Il governo brasiliano (decisamente un orgoglioso protagonista positivo della scena globale degli ultimi anni) è fatto da un buon numero di persone che negli anni della dittatura militare – appoggiata dagli USA – marcirono in carcere. Tra essi il più noto prigioniero politico è Lula stesso, che pagò per le sue attività di dirigente sindacale non piegato ai desideri delle aristocrazie economiche che appoggiavano la dittatura. Il secondo più noto prigioniero politico è Dilma Roussef, il capo dello stato che domani subentrerà a Lula, e che finì in galera per aver fatto parte di una banda armata.

L’Italia, dal canto suo, è il paese che ha mostrato “geometrica potenza” nell’individuare e nello smantellare le reti terroristiche di matrice rossa (comminando secoli di carcere ai suoi membri, anche per le responsabilità più lievi), mentre è stato infingardo, inetto e connivente nel colpire le responsabilità della “strategia della tensione”, arrivando a metabolizzare la presenza pressoché strutturale di servizi segreti deviati, e addirittura una vergogna della storia nazionale come la struttura clandestina della Nato “Gladio”, tenuta segreta persino a presidenti del consiglio come Amintore Fanfani.

In questo contesto, il governo Lula si è trovato a esaminare una relazione dell’Avvocatura dello Stato (organo politico-giudiziario di un paese che ci è amico e non ha alcun interesse a veder peggiorare le sue relazioni con noi) che solleva grosse perplessità sul caso Battisti. E la nostra reazione – perfettamente plausibile per le rimozioni del nostro passato – è che i brasiliani ci abbiano voluto fare un affronto gratuito. Senza ammettere la possibilità che potessero avere qualche argomento valido, come del resto i francesi prima di loro.

A proposito dei francesi… perché non abbiamo mai fatto la voce grossa con loro a causa della dottrina Mitterrand come stiamo facendo adesso con il Brasile? Non sarà perché nel nostro provincialismo continuiamo a pensare al Brasile come un paese che possiamo guardare dall’alto in basso, mentre la Francia ci fa un po’ soggezione? Sarebbe veramente da ridere se la nostra classe dirigente non abbia ancora capito il rimodellamento delle gerarchie internazionali in atto, che vedono il Brasile come un attore di prima grandezza della scena internazionale e l’Italia come una realtà di secondaria importanza sempre più declinante.

Se le tendenze del Pil di Italia e Brasile continuano a essere quelle che sono state negli ultimi anni, alla fine dovremo aprire gli occhi per forza.
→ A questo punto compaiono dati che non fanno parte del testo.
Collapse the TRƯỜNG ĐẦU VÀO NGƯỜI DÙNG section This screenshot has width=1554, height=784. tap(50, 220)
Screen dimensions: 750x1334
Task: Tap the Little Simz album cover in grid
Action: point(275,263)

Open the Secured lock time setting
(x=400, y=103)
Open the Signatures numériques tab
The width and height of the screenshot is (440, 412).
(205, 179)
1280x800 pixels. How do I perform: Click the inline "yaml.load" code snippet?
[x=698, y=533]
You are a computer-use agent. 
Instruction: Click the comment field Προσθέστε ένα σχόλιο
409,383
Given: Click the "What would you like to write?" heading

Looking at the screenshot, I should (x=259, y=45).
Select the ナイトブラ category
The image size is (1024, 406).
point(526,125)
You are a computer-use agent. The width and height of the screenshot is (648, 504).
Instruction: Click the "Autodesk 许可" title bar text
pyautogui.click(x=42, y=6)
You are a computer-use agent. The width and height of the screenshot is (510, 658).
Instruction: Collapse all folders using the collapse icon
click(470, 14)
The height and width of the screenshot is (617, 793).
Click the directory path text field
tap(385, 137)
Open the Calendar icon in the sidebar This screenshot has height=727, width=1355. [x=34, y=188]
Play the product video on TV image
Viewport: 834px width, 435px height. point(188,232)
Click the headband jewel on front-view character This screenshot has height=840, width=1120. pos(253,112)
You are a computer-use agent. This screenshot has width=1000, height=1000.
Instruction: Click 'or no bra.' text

Prevedo che allora, in materia di assassini mostreremo verso Cesare Battisti la stessa “saggezza” che abbiamo dimostrato per Mario Lozano.

PS. Vale la pena di ricordare — dato che le tv non lo fanno — che Battisti non fu autore dell’omicidio di Pierluigi Torreggiani, ma compare tra i mandanti per un voto dato in un’affollata assemblea di cui non c’è verbale. Il figlio paraplegico di Torreggiani, Alberto, fu colpito da una pallottola sparata da suo padre. Cò non toglie responsabilità agli autori dell’agguato — effettivamente rivolto uccidere Torreggiani — ma l’uso cinico dell’immagine della sedia a rotelle che fa la tv, omettendo i dettagli e in costante associazione al caso Battisti, è tipica della nostra narrativa degli Anni di Piombo.

PPS. Dopo l’aver versato sangue di innocenti, la responsabilità più grave del terrorismo di sinistra è di aver fornito il pretesto per questi riti autoassolutori di una classe politica e giornalistica corrotta e servile, che ora pensa di poter fare la morale al Brasile.